Therapy Plan for Spina Bifida

The early period often involves surgical closure of the spinal defect, shunt placement for hydrocephalus (if needed), and close monitoring of neurological function. Physiotherapy begins early with gentle range-of-motion exercises, positioning, and support for motor milestones. Many babies with spina bifida will need orthotic devices (braces) to support leg alignment. Occupational therapy helps with feeding, hand function, and early developmental stimulation. Parent education on skin care, catheterization, and recognizing signs of shunt malfunction is essential during this stage.

This is a critical period for establishing mobility. Depending on the level of the spinal lesion, your child may walk with braces and crutches, use a combination of walking and wheelchair, or use a wheelchair primarily. All forms of mobility are valid — the goal is independence and participation. Begin wheelchair skills training early if your child will use a wheelchair. Hydrotherapy is especially beneficial for spina bifida because it allows movement and strengthening without the challenge of gravity. Begin teaching self-catheterization readiness skills (understanding their body, participating in the routine) even at this young age. Ensure the preschool environment is fully accessible.

School-age goals focus on maximizing independence: self-catheterization, managing orthotics and wheelchair independently, handwriting or keyboarding, and playground participation. Work with the school to ensure full physical accessibility and develop an appropriate health care plan that covers catheterization, skin checks, and emergency protocols. Encourage participation in adapted sports — wheelchair basketball, swimming, sledge hockey, and handcycling are popular options that build fitness and confidence. Monitor for learning challenges, as some children with spina bifida (particularly those with hydrocephalus) may have difficulties with math, attention, or executive function. Orthopedic monitoring is important, as tethered cord, scoliosis, and hip issues may require intervention.

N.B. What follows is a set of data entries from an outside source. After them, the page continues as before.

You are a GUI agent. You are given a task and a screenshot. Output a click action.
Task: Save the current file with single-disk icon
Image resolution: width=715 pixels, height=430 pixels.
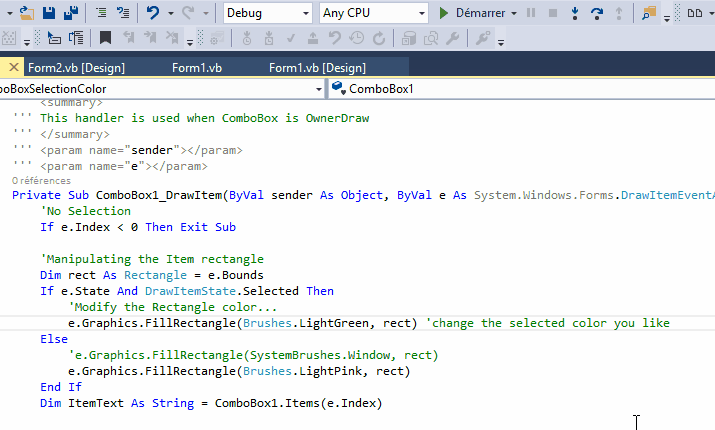(49, 13)
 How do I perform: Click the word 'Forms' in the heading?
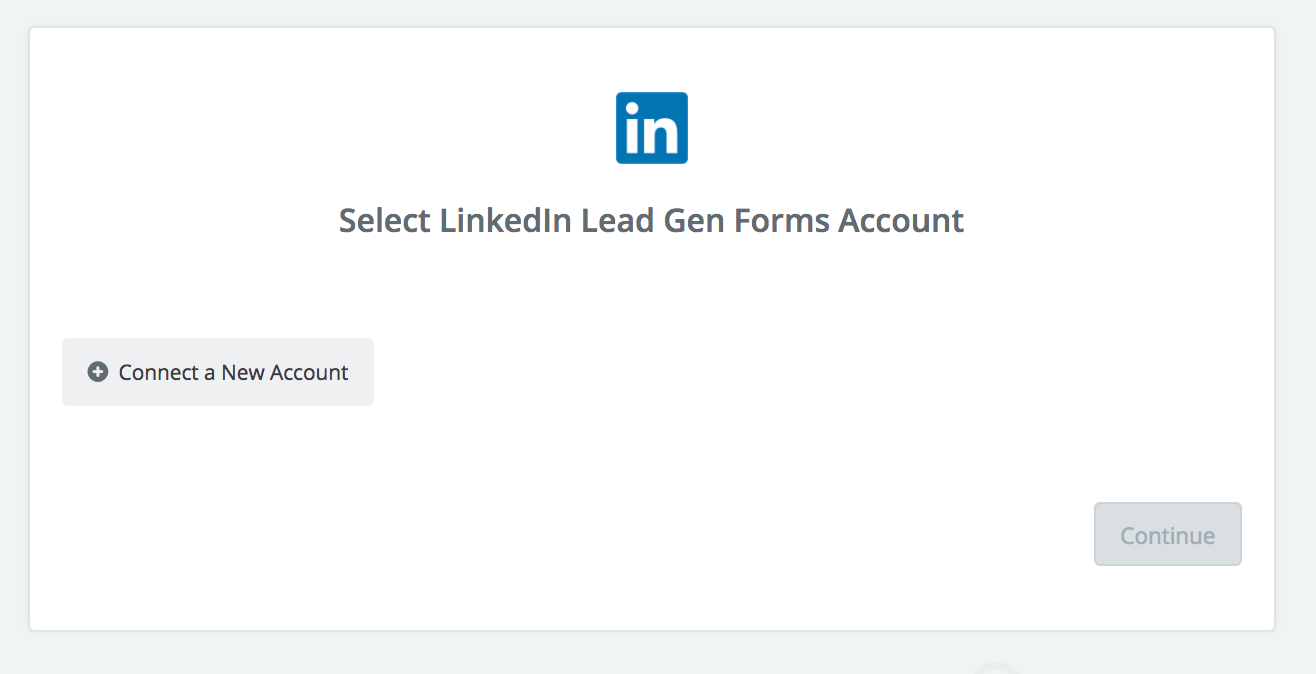click(782, 220)
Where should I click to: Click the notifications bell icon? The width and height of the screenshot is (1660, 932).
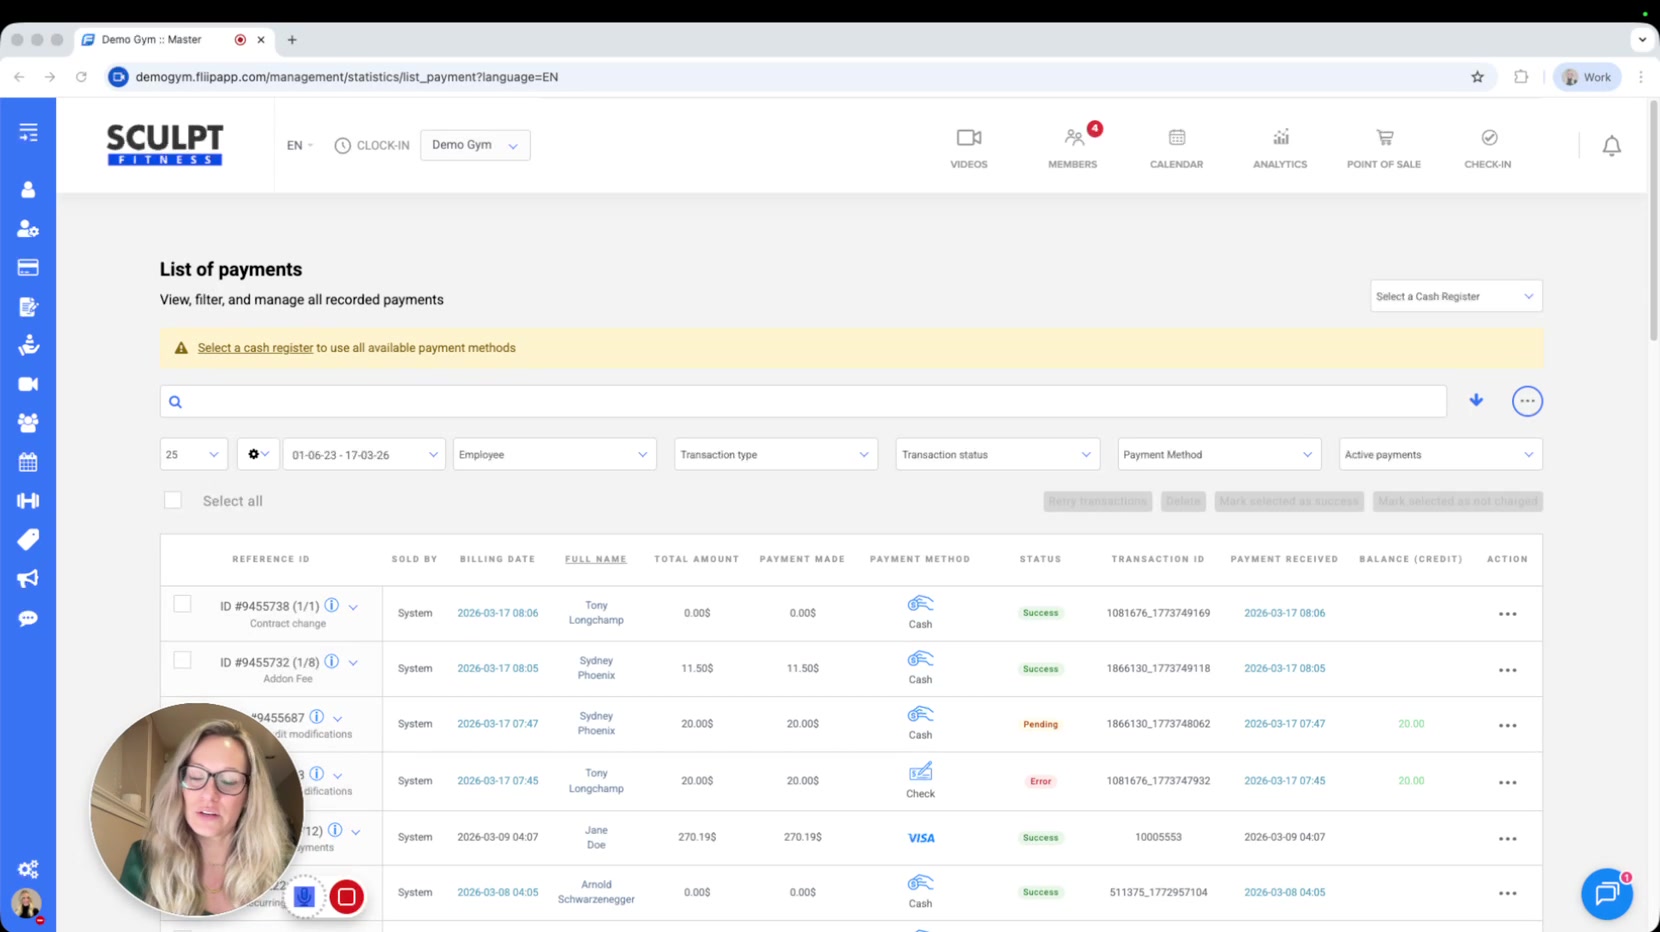coord(1611,146)
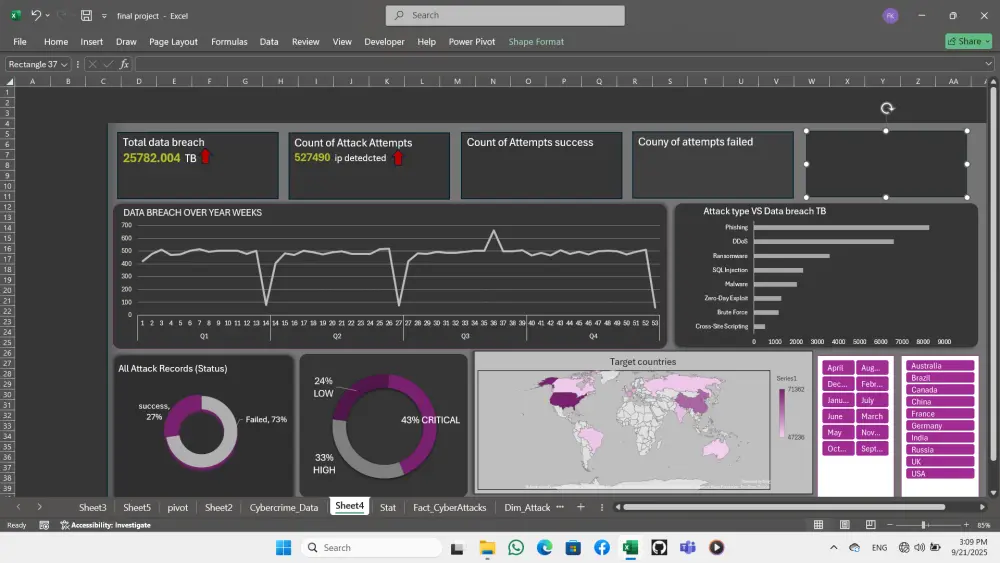Add a new sheet with plus icon
The height and width of the screenshot is (563, 1000).
[580, 507]
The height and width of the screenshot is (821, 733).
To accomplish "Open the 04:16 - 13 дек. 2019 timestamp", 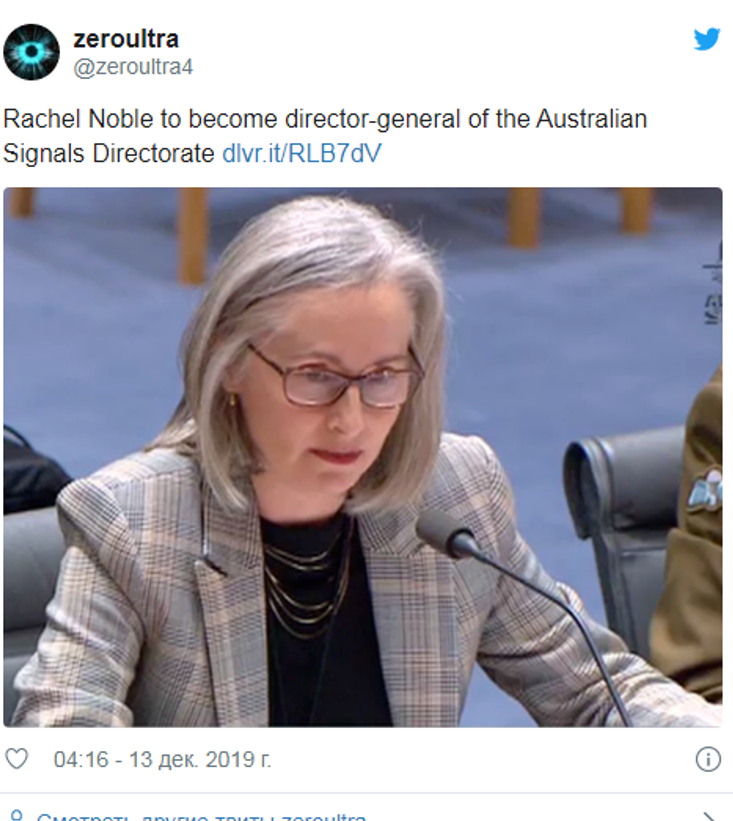I will pos(163,759).
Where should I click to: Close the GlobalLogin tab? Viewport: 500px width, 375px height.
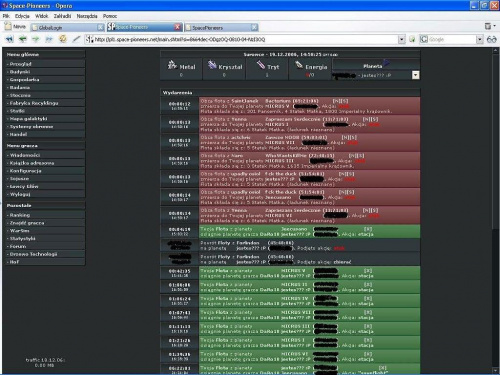pos(100,27)
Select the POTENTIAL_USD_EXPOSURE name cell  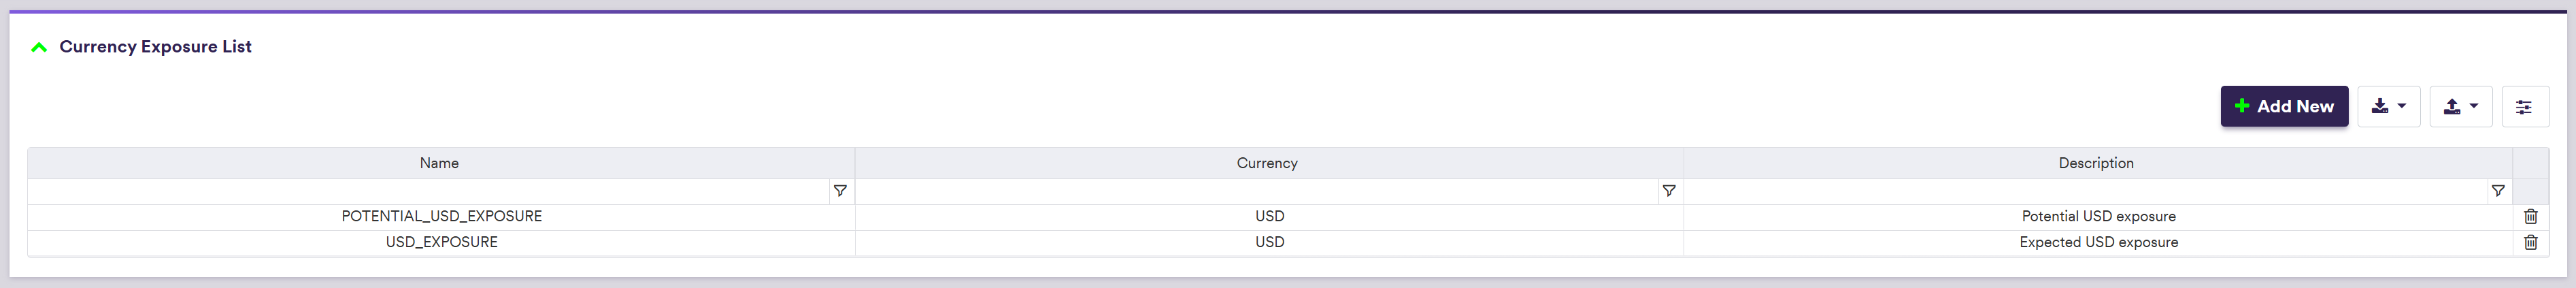click(x=441, y=217)
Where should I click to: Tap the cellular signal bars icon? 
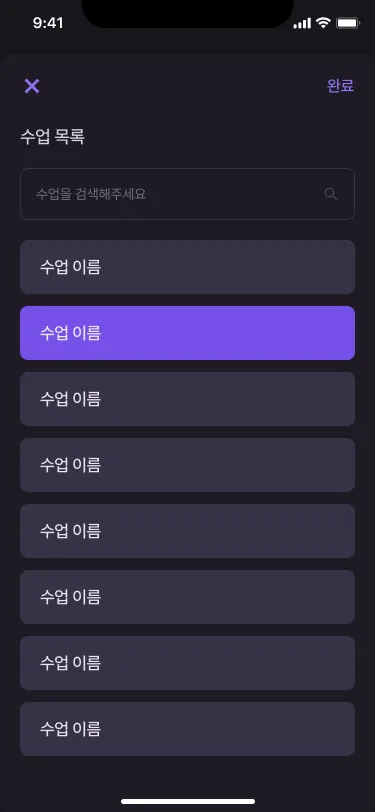pyautogui.click(x=302, y=23)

Teens should be taking full responsibility for their own catheterization, skin care, and health monitoring with decreasing parental oversight. Address body image, self-esteem, and social challenges — teens with spina bifida may feel isolated or different from peers. Cognitive-behavioral therapy can help manage these feelings. Begin transition planning for adult healthcare (moving from pediatric to adult specialists) and adult disability services. Explore post-secondary education options, career interests, and workplace accommodations. Ensure your teen has a current wheelchair that fits properly and meets their activity level — a well-fitted wheelchair is essential for independence and preventing shoulder injuries.

Ongoing health management is critical for adults with spina bifida. Regular monitoring of kidney function, skin integrity, shunt function (if applicable), and orthopedic health prevents serious complications. Maintain a regular exercise routine to support cardiovascular health, weight management, and upper body strength. Explore adapted fitness programs, wheelchair sports, and community recreation options. In the workplace, accommodations may include accessible workspace, flexible scheduling for medical needs, and ergonomic equipment. Ensure adult healthcare providers understand the unique complexities of spina bifida — the Spina Bifida and Hydrocephalus Association of Canada is a valuable resource for finding knowledgeable adult care providers. Maintain RDSP contributions and plan for long-term financial security.